Job => Quote verbatim the lines from the one containing "You are a computer-use agent. Viewport: 418px" through the one containing "pos(52,236)", including both of those lines.

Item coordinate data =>
☆ ☆ ☆
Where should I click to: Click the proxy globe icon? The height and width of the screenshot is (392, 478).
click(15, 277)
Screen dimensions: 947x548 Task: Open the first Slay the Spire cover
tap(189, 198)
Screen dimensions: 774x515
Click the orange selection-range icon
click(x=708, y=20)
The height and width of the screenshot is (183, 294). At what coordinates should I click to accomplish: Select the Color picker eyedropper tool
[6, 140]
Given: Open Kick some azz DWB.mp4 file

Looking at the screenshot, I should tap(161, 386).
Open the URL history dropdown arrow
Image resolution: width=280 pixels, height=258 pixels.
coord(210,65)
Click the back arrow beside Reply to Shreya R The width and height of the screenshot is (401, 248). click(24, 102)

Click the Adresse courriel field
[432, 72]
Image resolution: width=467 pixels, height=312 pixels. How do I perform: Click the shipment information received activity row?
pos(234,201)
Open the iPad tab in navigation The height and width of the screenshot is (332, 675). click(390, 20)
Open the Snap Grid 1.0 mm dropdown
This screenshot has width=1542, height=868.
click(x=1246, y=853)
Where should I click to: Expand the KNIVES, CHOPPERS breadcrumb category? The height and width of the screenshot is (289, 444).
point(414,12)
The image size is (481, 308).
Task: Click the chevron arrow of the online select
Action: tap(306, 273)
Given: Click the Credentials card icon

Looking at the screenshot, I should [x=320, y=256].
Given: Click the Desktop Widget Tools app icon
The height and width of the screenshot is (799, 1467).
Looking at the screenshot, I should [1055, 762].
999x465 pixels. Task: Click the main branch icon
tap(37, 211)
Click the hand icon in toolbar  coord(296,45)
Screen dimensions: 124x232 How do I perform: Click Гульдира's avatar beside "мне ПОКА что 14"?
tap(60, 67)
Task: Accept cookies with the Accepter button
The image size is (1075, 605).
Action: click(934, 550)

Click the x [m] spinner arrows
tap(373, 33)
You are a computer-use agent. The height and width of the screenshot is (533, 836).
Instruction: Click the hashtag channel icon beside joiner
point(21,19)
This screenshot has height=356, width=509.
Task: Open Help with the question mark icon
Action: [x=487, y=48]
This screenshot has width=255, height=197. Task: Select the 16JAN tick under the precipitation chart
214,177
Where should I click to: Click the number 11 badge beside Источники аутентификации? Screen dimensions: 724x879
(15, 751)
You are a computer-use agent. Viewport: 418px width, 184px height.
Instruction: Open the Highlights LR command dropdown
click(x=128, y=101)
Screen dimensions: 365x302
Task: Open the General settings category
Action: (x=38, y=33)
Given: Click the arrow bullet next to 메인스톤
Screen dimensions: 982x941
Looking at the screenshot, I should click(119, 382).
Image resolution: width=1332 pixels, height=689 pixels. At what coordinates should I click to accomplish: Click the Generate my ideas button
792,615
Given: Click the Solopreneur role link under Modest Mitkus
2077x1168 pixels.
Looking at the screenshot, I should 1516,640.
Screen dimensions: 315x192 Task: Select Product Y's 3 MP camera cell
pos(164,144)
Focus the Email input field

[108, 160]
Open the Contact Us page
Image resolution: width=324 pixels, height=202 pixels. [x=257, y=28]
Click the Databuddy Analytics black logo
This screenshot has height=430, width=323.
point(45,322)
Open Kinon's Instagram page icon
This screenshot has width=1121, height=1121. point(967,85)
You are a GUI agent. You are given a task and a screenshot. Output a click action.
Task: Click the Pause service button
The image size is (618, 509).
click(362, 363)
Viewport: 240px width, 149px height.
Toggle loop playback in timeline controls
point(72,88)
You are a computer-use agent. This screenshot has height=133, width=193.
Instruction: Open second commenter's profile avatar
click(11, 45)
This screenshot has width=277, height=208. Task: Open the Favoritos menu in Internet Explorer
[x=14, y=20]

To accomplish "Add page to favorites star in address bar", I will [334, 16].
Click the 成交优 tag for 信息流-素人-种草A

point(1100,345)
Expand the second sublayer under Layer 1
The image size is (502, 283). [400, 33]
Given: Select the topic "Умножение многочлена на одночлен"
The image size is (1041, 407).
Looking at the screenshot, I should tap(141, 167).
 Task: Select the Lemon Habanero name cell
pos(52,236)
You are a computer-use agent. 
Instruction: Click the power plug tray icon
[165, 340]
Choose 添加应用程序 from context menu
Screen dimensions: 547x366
☆ ☆ ☆
The reply =>
You are a computer-use agent. Viewport: 418px width, 184px height.
Instruction: Open the Highlights LR command dropdown
click(x=128, y=101)
Screen dimensions: 365x302
Task: Open the General settings category
Action: (x=38, y=33)
Given: Click the arrow bullet next to 메인스톤
Screen dimensions: 982x941
Looking at the screenshot, I should click(119, 382).
Image resolution: width=1332 pixels, height=689 pixels. At what coordinates should I click to accomplish: Click the Generate my ideas button
792,615
Given: Click the Solopreneur role link under Modest Mitkus
2077x1168 pixels.
Looking at the screenshot, I should 1516,640.
Screen dimensions: 315x192 Task: Select Product Y's 3 MP camera cell
pos(164,144)
Focus the Email input field

[108, 160]
Open the Contact Us page
Image resolution: width=324 pixels, height=202 pixels. [x=257, y=28]
Click the Databuddy Analytics black logo
This screenshot has height=430, width=323.
point(45,322)
Open Kinon's Instagram page icon
This screenshot has width=1121, height=1121. point(967,85)
You are a GUI agent. You are given a task and a screenshot. Output a click action.
Task: Click the Pause service button
The image size is (618, 509).
click(362, 363)
Viewport: 240px width, 149px height.
Toggle loop playback in timeline controls
point(72,88)
You are a computer-use agent. This screenshot has height=133, width=193.
Instruction: Open second commenter's profile avatar
click(11, 45)
This screenshot has width=277, height=208. Task: Open the Favoritos menu in Internet Explorer
[x=14, y=20]

To accomplish "Add page to favorites star in address bar", I will [334, 16].
Click the 成交优 tag for 信息流-素人-种草A

point(1100,345)
Expand the second sublayer under Layer 1
The image size is (502, 283). [400, 33]
Given: Select the topic "Умножение многочлена на одночлен"
The image size is (1041, 407).
Looking at the screenshot, I should tap(141, 167).
 Task: Select the Lemon Habanero name cell
pos(52,236)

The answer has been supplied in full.